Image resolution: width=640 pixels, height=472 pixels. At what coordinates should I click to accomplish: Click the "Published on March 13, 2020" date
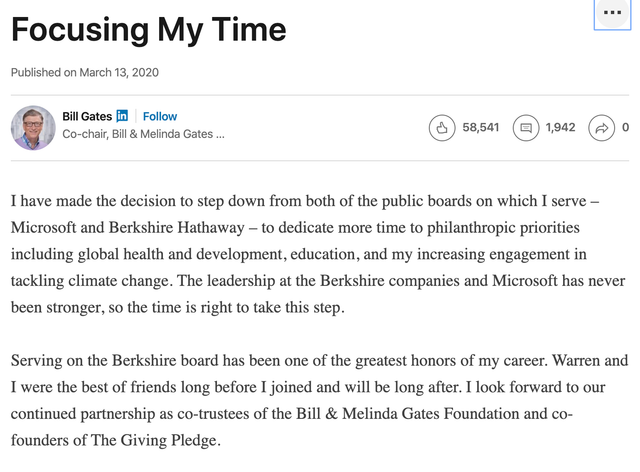[x=85, y=72]
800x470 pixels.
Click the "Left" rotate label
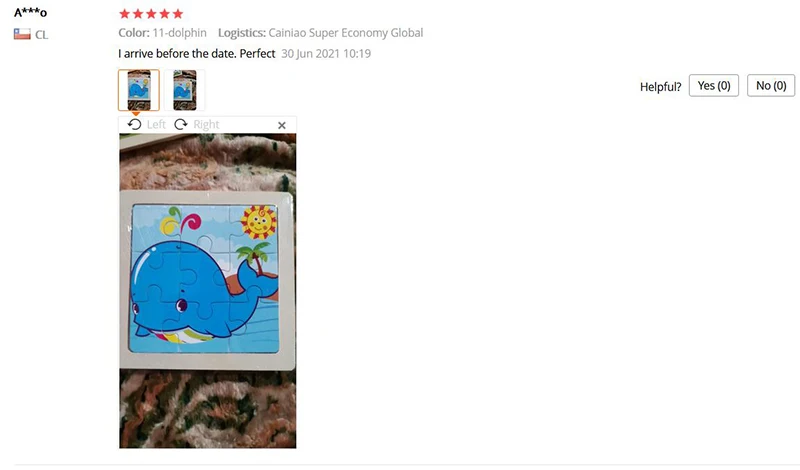tap(156, 125)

• [ASSIGNED TASK]
Where an entry contains an image, skip the image; repeat everything else exactly.

• [RESULT]
Image resolution: width=640 pixels, height=472 pixels. At what coordinates should I click to accomplish: Click the "Published on March 13, 2020" date
[x=85, y=72]
800x470 pixels.
Click the "Left" rotate label
tap(156, 125)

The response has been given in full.